# Truro



## Roadkill (Jul 28, 2008)

I'm spending the week after next in Truro, doing some work in the Royal Institution, possibly with a day trip or two out to Falmouth and/or Bodmin.

I've never been to Truro before, and in fact I don't think I've been to Cornwall since I was a kid.  I'm rather looking forward to it.  It's a work trip, but it should be nice and relaxed, it gets me out of London for a bit and it's a chance to explore a part of the country I don't know.  

So, what's Truro like?  Anyone got any recommendations for things to do and see, good pubs, places to eat and so on?  If anyone's in the area, fancy a pint one evening?!


----------



## Ground Elder (Jul 28, 2008)

I'm trying to think of something good to say about the place


----------



## madzone (Jul 28, 2008)

Ground Elder said:


> I'm trying to think of something good to say about the place


I don't live there.


----------



## madzone (Jul 28, 2008)

**Task description:** Pick up the forum thread above about visiting Truro from its final line and continue writing it.

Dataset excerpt
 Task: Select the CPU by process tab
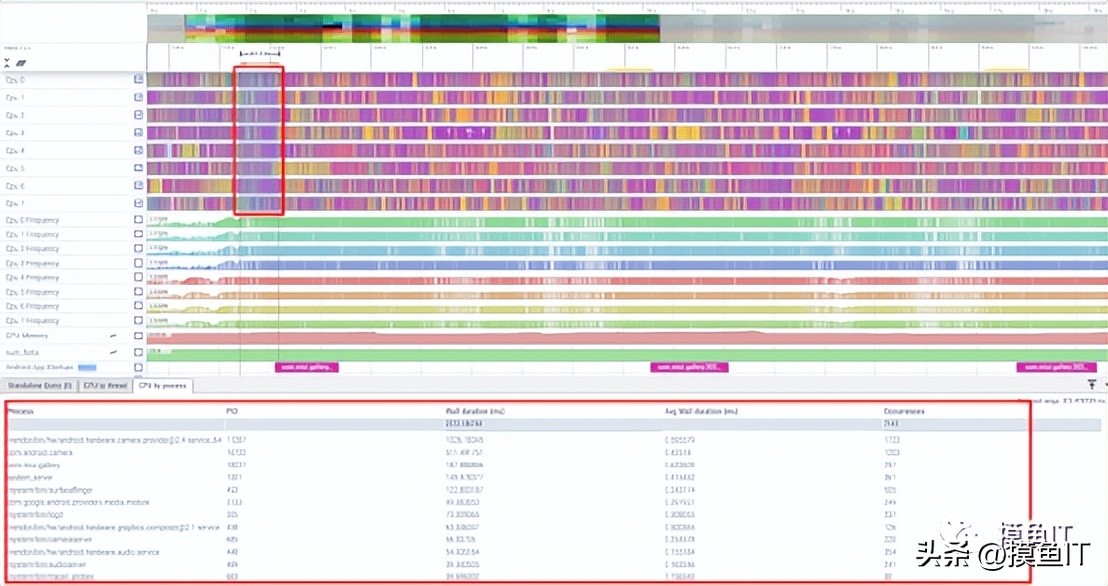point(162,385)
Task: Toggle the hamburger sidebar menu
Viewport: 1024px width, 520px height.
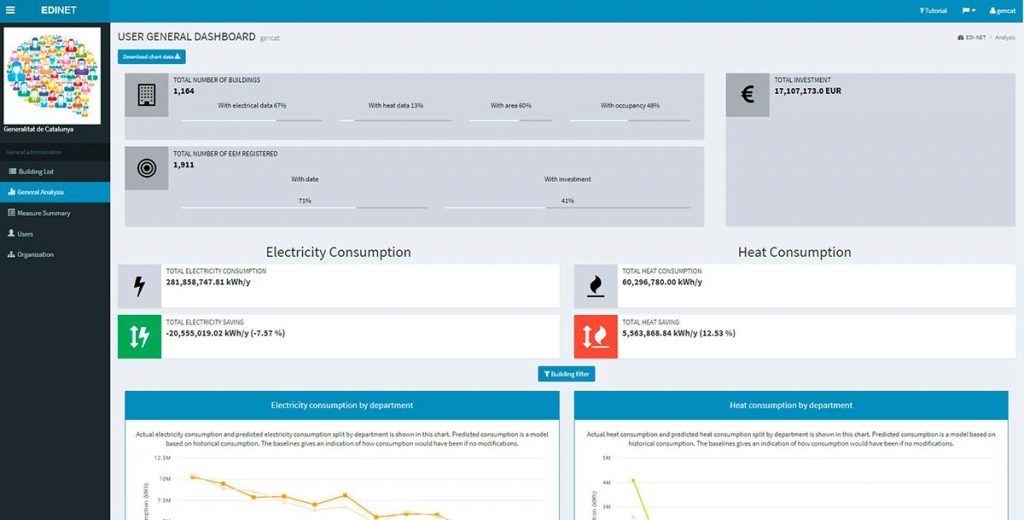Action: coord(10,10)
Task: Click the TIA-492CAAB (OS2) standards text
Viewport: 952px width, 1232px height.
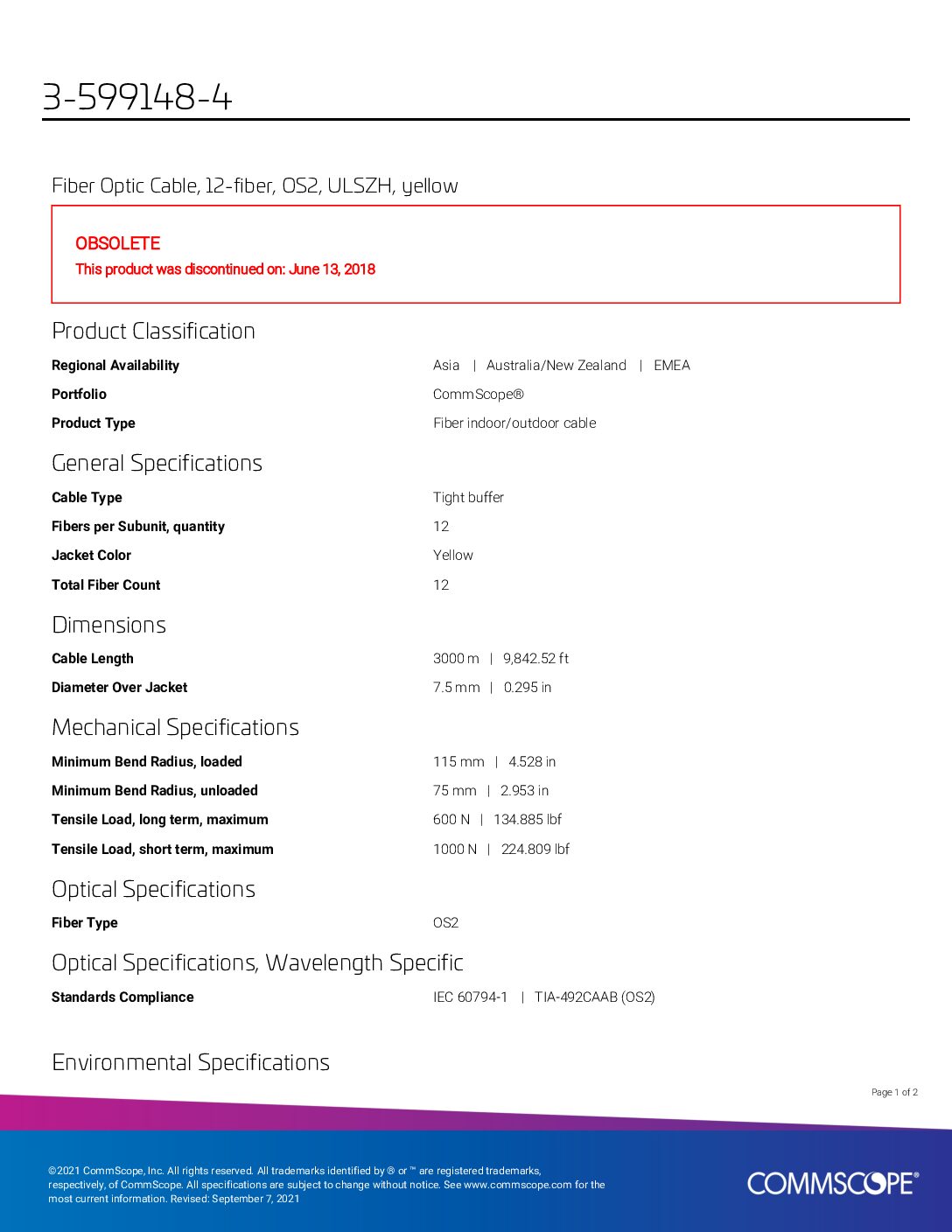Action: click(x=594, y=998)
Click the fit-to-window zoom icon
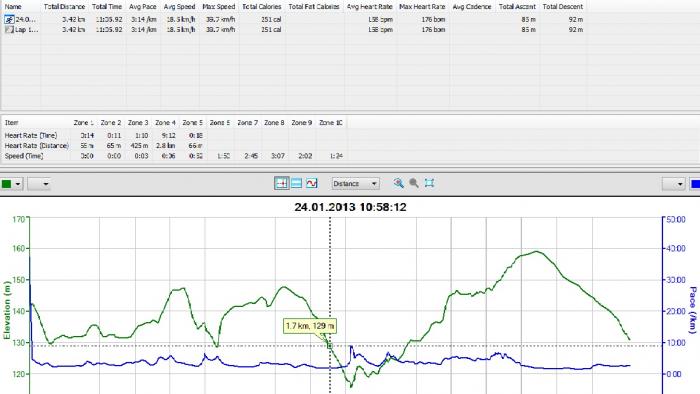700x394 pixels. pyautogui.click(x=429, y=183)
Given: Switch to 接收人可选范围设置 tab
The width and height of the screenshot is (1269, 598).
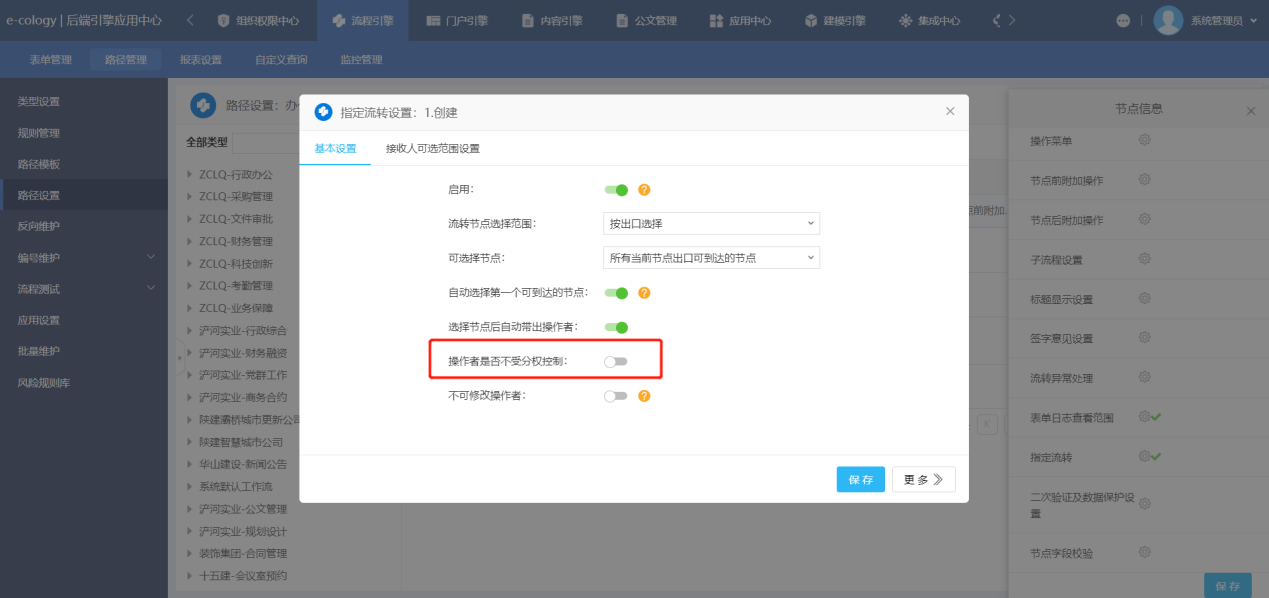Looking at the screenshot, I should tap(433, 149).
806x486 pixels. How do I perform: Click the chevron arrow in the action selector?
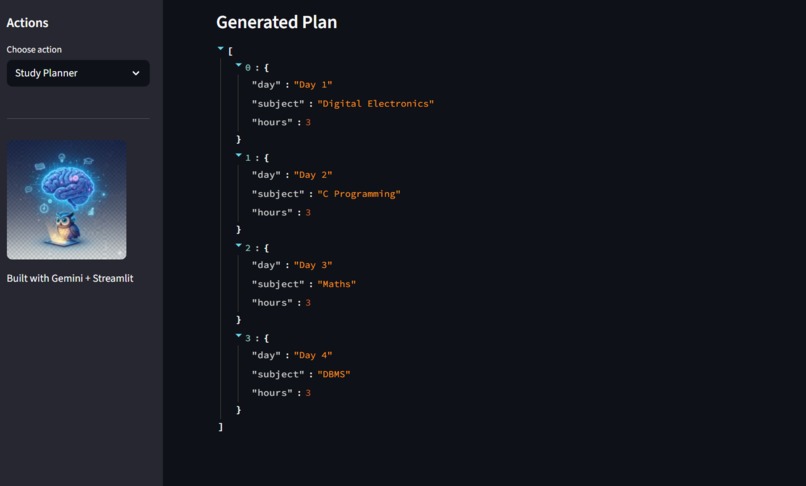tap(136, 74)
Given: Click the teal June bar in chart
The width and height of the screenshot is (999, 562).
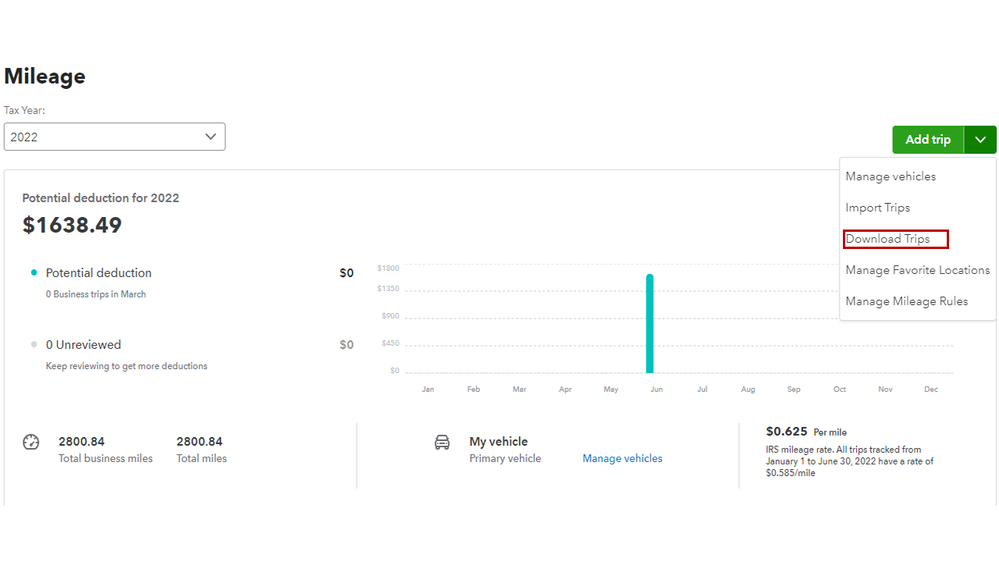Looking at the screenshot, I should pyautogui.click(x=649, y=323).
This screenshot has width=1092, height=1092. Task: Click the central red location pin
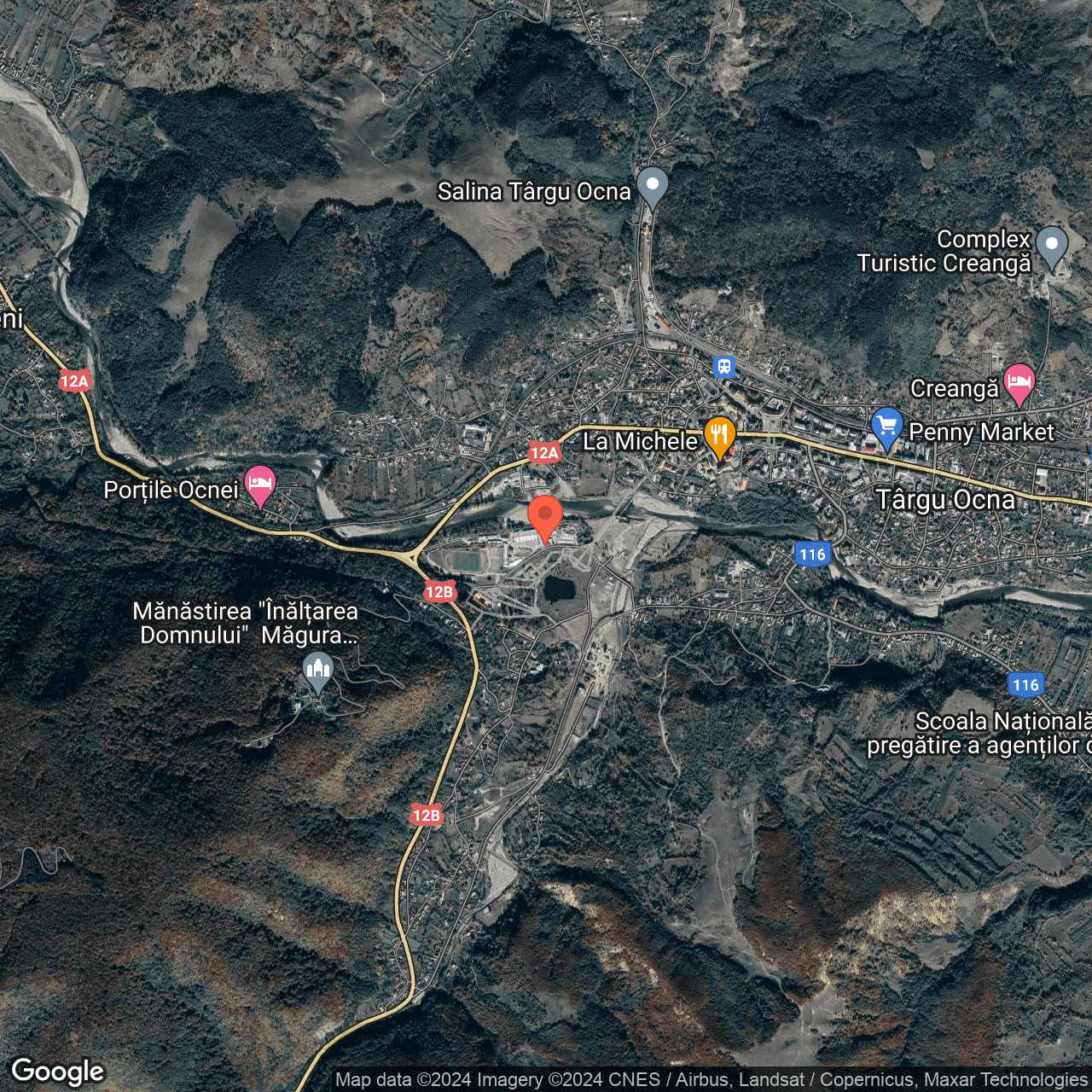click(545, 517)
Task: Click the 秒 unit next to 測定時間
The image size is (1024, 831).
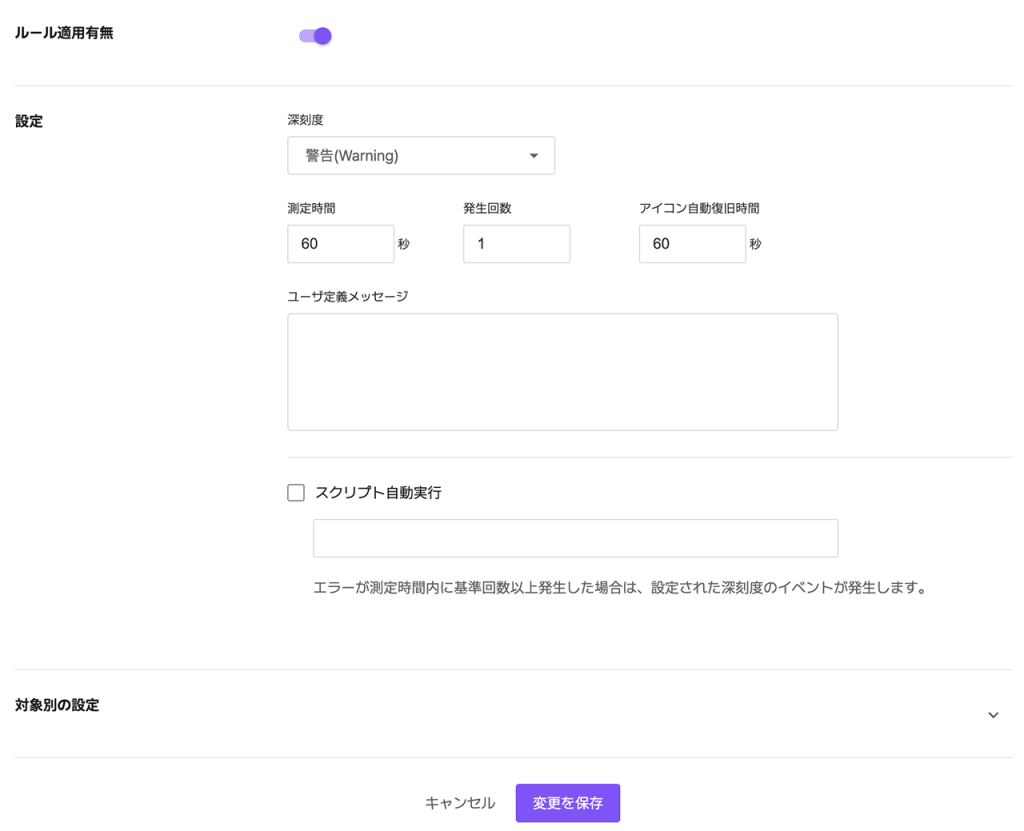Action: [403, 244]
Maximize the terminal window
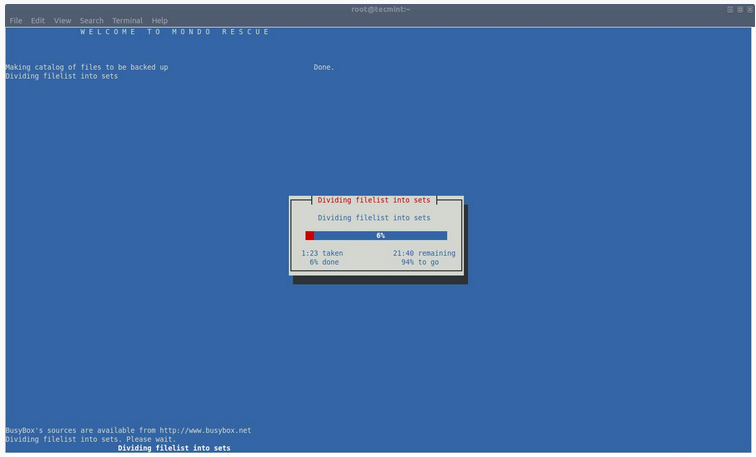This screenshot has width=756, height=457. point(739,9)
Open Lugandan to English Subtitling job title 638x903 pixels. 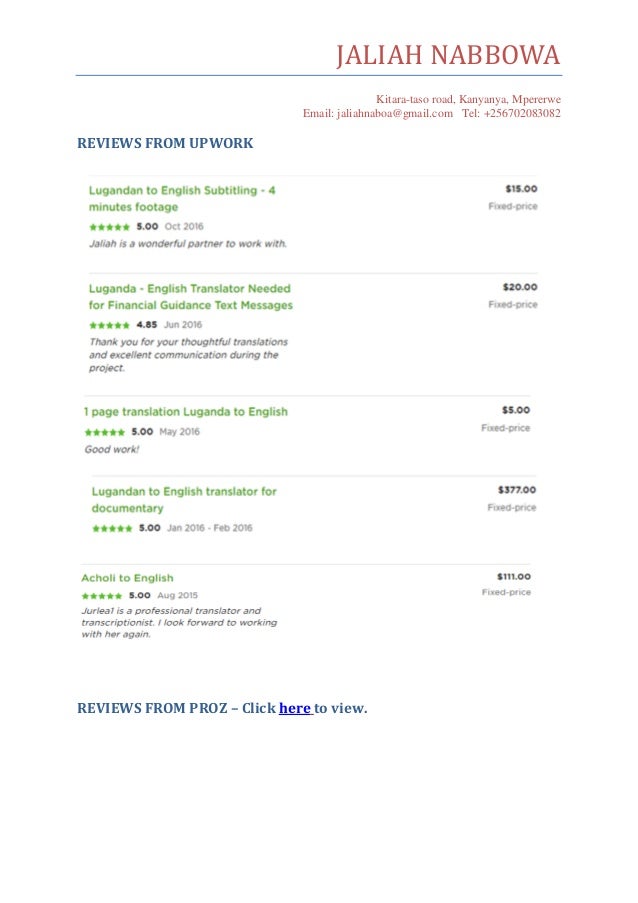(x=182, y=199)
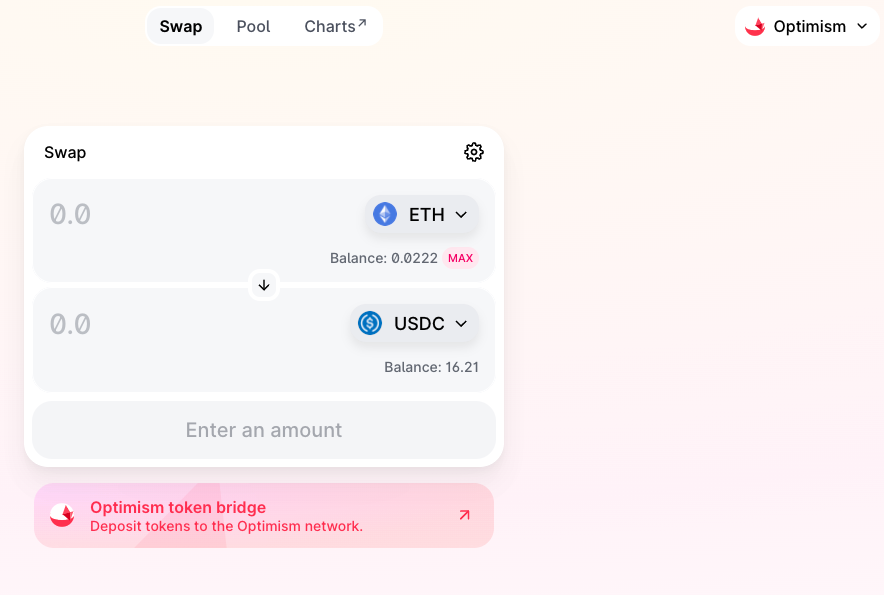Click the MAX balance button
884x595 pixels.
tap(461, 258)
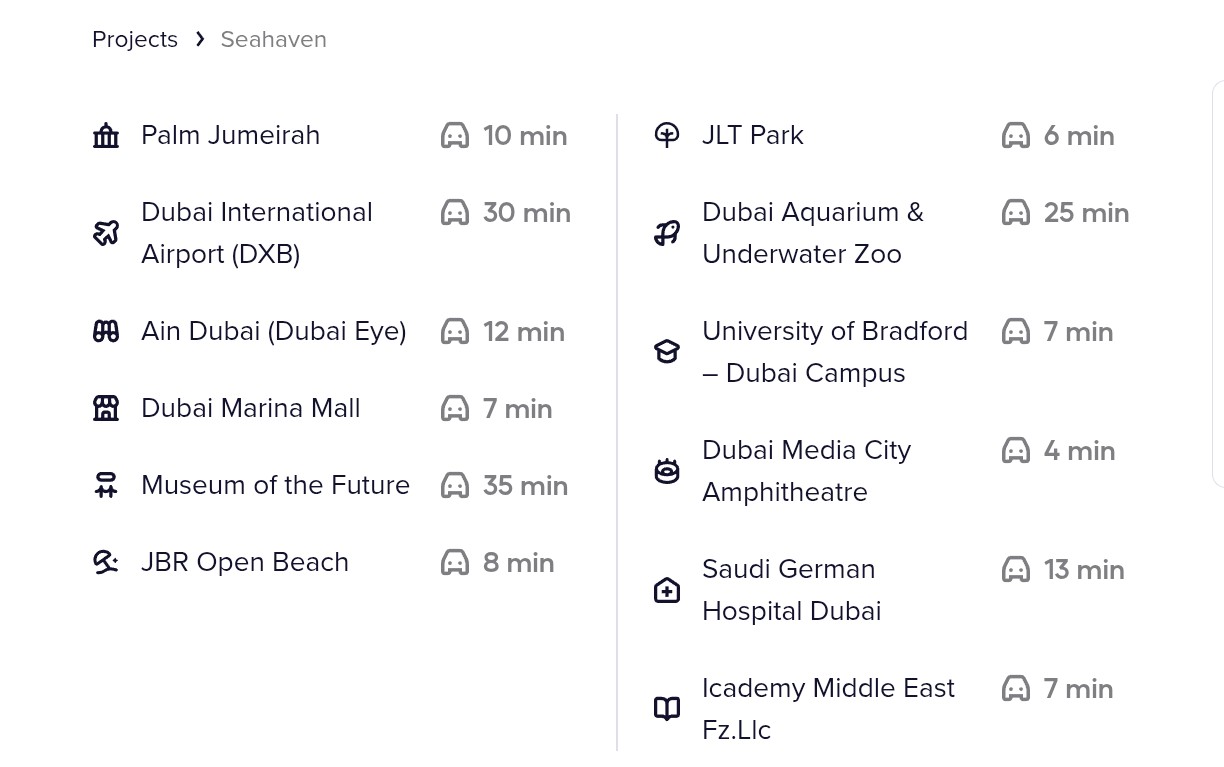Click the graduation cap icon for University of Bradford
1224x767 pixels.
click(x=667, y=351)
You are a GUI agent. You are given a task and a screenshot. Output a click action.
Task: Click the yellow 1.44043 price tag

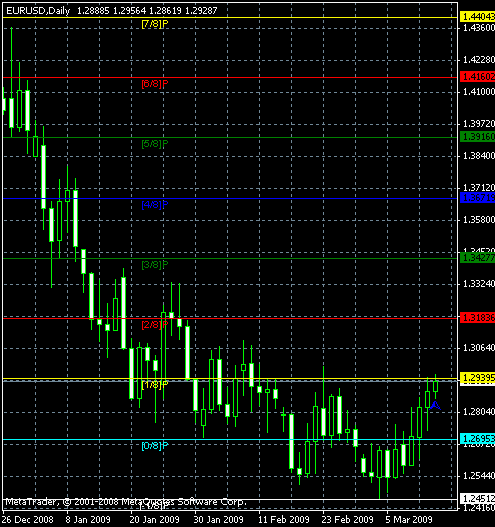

**Solved problem:**
Roadkill said:


> I'm spending the week after next in Truro, doing some work in the Royal Institution, possibly with a day trip or two out to Falmouth and/or Bodmin.
> 
> I've never been to Truro before, and in fact I don't think I've been to Cornwall since I was a kid. I'm rather looking forward to it. It's a work trip, but it should be nice and relaxed, it gets me out of London for a bit and it's a chance to explore a part of the country I don't know.
> 
> So, what's Truro like? Anyone got any recommendations for things to do and see, good pubs, places to eat and so on? If anyone's in the area, fancy a pint one evening?!


 
What day do you think you might be in falmouth?


----------



## Ground Elder (Jul 28, 2008)

Madzone's back


----------



## madzone (Jul 28, 2008)

Ground Elder said:


> Madzone's back


No, I'm not.

Stop jumping to conclusions


----------



## Ground Elder (Jul 28, 2008)

> No, I'm not


Thank




fuck 





for 




that


----------



## Roadkill (Jul 28, 2008)

madzone said:


> What day do you think you might be in falmouth?



Thursday, probably.

Nice to see you posting again btw, madz.


----------



## madzone (Jul 28, 2008)

Roadkill said:


> Thursday, probably.


 
Bugger - I'm working there on Friday  
Oh. Actually. No I'm not  Week after next? I'm not there at all. What a twat 

I'm there on 31st and 8th.


----------



## madzone (Jul 28, 2008)

Ground Elder said:


> Thank
> 
> 
> 
> ...


 
Listen, where else would you find out what's going on in my life? I certainly don't tell you face to face


----------



## Roadkill (Jul 28, 2008)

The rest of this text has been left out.